Of the 20 fastest selling neighborhoods in the city (as of 2015), at least half were in Manhattan, with one neighborhood, Upper West Side, appearing twice on the list. Homes in neighborhoods like Flatiron and Murray Hill sell much quicker than those in Dumbo and Williamsburg, despite their popularity. And overall housing in Manhattan maintains a much higher demand than an all other areas in the city.
There are a few reasons for this. While Manhattan itself is much smaller than its cousins to the east, and there are arguably less options (and less square space) on the island compared to the Queens and Brooklyn, the great flight to those areas has resulted in a slight drop in prices. In a typical supply in demand fashion, certain areas in Brooklyn have become more or just as expensive as those in Manhattan, as more people have clamored to transition to the noticeably hipster borough. Thus, the choice for newcomers and natives has been measured down to convenience and access, and overall profitability, in some instances.
Just as Manhattanites have transferred to Brooklyn, longtime residents of the former third largest city in the country have opted for places in Manhattan’s uptown areas like Harlem and Washington Heights, after being priced out of their own. This phenomenon has created a sort of trade, rather than a complete shift to one particular area. And for those moving to the city with larger amounts of discretionary income, the luxurious reputation of Manhattan and its offerings have been more of a draw than its neighbors.
For instance, the neighborhood with the most home sales in the final quarter of 2015 was the notoriously expensive Upper West Side, rather than the more thrifty Inwood, at the uppermost end of the borough. Such suggests that Manhattan maintains its status with clientele of a different lifestyle, those who can and will pay to live in the city the towering city that never sleeps. In fact all 25 of the cities most expensive properties, ranging from $180 million to $55 million dollars, are in Manhattan.

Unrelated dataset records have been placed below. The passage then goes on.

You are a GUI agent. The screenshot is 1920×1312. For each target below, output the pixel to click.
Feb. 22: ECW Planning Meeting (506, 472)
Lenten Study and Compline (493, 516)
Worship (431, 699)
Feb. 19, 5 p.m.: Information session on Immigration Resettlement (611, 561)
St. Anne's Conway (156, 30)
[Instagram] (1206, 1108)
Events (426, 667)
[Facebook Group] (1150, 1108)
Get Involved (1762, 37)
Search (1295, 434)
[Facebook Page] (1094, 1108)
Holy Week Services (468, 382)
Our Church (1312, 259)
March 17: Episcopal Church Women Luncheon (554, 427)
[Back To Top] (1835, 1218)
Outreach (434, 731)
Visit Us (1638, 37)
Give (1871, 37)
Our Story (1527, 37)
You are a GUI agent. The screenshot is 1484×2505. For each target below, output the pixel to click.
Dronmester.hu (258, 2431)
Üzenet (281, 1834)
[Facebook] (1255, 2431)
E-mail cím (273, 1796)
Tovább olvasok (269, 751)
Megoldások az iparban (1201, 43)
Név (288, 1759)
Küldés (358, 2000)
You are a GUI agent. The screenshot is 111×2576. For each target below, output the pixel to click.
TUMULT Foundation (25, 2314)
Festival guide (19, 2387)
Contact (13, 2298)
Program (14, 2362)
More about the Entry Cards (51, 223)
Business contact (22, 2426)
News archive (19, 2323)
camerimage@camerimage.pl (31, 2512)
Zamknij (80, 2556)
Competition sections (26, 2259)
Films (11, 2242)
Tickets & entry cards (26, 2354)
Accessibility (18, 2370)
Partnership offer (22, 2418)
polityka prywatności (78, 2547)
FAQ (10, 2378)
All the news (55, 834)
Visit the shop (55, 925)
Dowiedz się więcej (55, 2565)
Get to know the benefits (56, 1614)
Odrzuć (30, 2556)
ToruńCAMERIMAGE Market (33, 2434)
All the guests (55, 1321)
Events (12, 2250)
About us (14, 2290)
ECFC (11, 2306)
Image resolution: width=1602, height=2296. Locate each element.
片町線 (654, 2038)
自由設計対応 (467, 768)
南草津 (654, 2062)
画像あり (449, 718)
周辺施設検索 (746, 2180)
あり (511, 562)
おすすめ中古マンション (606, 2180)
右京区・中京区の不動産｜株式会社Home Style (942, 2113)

Thus, while Brooklyn and Queens are enjoying an influx of newcomers and new properties, Manhattan remains the core of the big apple, and likely won’t be displaced anytime soon. Trends and expensive may cause shifts to different parts of the 304 square miles of land, but the city itself remains the most vibrant real estate sector in the country, resilient even during the recession. Make no mistake that Manhattan is getting a piece of the pie.